Re: Question: consolidating strpos searches?

2025-01-15 Thread James Addison
On Sat, 4 Jan 2025 at 19:04, Greg Sabino Mullane  wrote:
>
> On Sat, Jan 4, 2025 at 12:16 PM James Addison  wrote:
>>
>> In the context of considering writing a patch: would the complexity of 
>> implementing such a feature for PostgreSQL be worth the potential
>> performance benefits?
>
> Probably not. As Tom said, this sounds like it should be tried as an 
> extension.

Will do; thanks, both of you.

>> And either way, is there more I should learn about and consider?  How would 
>> I provide convincing supporting
>> evidence if I do write a patch?
>
> As this is the performance mailing list, it might help to describe the 
> real-world problem being encountered here.
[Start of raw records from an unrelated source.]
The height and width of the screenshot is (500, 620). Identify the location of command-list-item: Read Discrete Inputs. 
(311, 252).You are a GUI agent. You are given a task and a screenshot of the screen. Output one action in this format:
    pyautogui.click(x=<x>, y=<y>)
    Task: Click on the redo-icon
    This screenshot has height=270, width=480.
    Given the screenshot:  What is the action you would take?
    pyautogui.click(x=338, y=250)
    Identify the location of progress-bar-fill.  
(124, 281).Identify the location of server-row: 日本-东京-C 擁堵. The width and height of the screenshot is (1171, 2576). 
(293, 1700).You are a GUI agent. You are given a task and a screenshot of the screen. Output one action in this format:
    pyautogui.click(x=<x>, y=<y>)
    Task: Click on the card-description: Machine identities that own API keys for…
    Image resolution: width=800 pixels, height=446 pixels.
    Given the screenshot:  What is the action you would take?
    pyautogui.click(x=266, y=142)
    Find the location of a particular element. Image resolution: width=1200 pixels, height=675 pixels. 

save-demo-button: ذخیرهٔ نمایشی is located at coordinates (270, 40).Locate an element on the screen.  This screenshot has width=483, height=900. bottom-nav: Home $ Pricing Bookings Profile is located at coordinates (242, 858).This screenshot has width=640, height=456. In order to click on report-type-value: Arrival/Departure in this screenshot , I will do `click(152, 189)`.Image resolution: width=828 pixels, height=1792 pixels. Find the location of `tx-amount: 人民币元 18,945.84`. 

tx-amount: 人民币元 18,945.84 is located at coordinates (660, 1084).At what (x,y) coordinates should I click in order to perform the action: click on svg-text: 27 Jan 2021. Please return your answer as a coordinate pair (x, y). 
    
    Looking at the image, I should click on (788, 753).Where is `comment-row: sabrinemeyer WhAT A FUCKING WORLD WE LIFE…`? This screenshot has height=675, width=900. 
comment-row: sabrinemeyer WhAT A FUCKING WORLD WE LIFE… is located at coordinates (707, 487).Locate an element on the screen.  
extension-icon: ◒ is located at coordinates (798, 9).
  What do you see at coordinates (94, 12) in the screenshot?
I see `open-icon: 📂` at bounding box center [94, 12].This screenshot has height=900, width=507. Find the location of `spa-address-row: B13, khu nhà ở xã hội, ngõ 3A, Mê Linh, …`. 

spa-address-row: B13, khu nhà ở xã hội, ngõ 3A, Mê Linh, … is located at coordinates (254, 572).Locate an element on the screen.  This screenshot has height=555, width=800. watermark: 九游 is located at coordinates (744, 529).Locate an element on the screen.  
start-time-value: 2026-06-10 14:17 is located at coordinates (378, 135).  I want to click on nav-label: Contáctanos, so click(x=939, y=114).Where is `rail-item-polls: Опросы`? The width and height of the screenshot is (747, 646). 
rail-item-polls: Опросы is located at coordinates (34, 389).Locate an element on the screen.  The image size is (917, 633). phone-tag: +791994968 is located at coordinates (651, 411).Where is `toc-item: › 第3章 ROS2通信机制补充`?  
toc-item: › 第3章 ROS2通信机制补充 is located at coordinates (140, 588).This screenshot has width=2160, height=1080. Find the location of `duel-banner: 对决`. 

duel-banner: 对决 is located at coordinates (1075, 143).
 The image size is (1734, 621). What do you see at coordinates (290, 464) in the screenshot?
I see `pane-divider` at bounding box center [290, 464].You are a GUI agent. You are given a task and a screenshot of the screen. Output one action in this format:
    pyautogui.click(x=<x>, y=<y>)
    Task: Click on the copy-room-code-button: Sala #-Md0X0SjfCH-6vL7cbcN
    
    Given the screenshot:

There are other ways to solve this 
> particular issue. Among them would be using OR not AND in your contrived 
> example, using partial indexes, using pg_trgm,  using regular expressions ( 
> i.e. WHERE value ~ '(known|suffix)' ), redesigning your table and/or queries, 
> and outsourcing the searching of large strings to a system more suitable for 
> it.

The example is indeed contrived, and the idea doesn't resolve a
problem I've encountered -- in fact, my interest stems from an open
TODO item to implement Boyer-Moore string search.  I began considering
how to implement multiple string pattern search in that context -- but
LIKE/ILIKE introduce a few non-trivial considerations -- notably
wildcard patterns -- compared to strpos.  Whether to require strict
ordering of search results can also be relevant, depending on the
pattern match approach (and boolean operators, as noted) involved.